Chicago Public Schools Slaps State With Civil Rights Lawsuit

By aaroncynic in News on Feb 15, 2017 5:50PM

CPSHeadquarters.jpg
Demonstrators in front of Chicago Public Schools headquarters on Madison Street during the Chicago Teachers Union "day of action" on April 1, 2016. Photo by Aaron Cynic.

In the latest of a long battle between the Chicago Public Schools and Governor Bruce Rauner, the Chicago Board of Education filed suit against the governor and the Illinois State Board of Education on Tuesday.

According to the Sun-Times
, the suit cites the landmark civil rights case of Brown v. the Board of Education, accusing the state of "separate and unequal systems of funding for public education in Illinois."

"The state treats CPS's schoolchildren, who are predominantly African American and Hispanic, as second-class children, relegated to the back of the state's education funding school bus," the lawsuit alleges.

The lawsuit is the latest in a battle between the District and Rauner over funding for CPS. Despite having more than 20 percent of the state’s students, CPS only receives 15 percent of the state’s education funding.

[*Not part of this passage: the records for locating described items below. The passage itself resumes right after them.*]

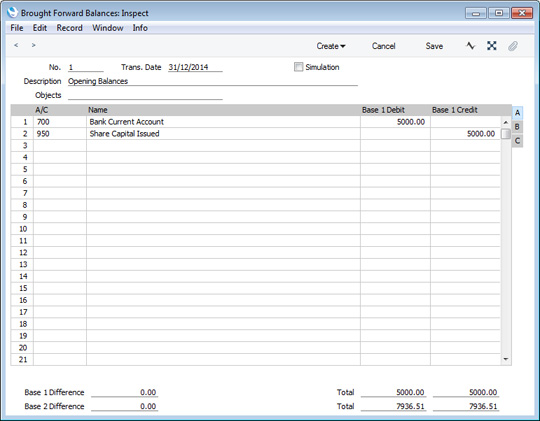Click the Cancel button
This screenshot has width=540, height=421.
point(383,46)
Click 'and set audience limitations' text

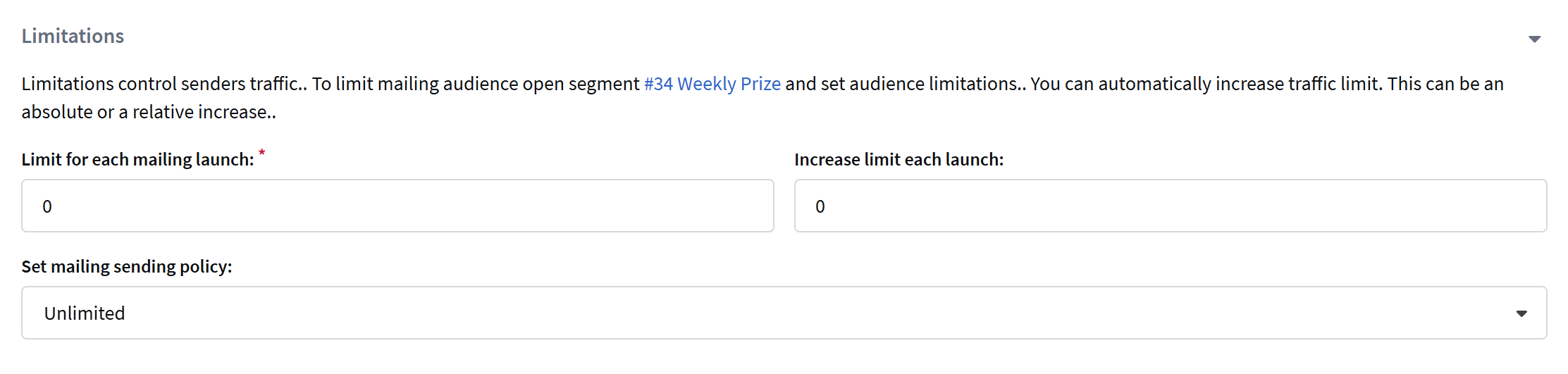click(902, 84)
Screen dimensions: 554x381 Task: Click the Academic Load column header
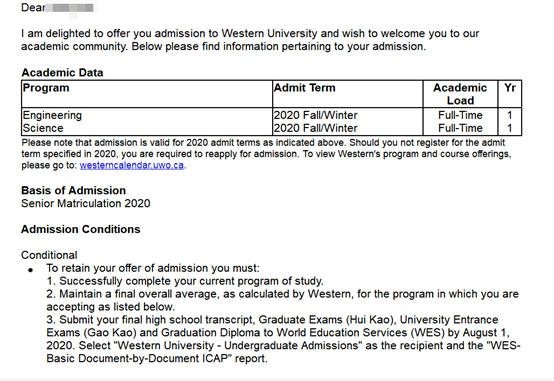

An overwhelming number of students in Chicago are people of color in economically disadvantaged areas, while students statewide are predominantly white. Due to Rauner’s veto of a bill in December that would’ve provided $215 million for pensions, the District says it was forced to make cuts. Most recently, CPS announced a $46 million freeze in discretionary spending.

"The clock is ticking for our schools and our kids, and for CPS,” CEO Forrest Claypool told reporters at a press conference, the Tribune reports.

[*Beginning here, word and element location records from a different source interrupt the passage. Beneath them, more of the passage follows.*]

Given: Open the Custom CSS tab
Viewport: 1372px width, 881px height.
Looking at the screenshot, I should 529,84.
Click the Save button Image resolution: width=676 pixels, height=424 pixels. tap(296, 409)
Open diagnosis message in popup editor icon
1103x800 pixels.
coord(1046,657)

“The point of the lawsuit is, under the civil rights clause of the state of Illinois, the way education is funded is in violation of the civil rights of our children,” said Mayor Rahm Emanuel.

In a statement, Rauner’s education secretary Beth Purvis said the state was reviewing the suit.

“It is important to remember that the bipartisan, bicameral school funding commission just issued its report, which recommends an equitable school funding formula that defines adequacy according to the needs of students within each school district...The governor remains focused on moving forward these recommendations and hopes that CPS will be a partner in that endeavor”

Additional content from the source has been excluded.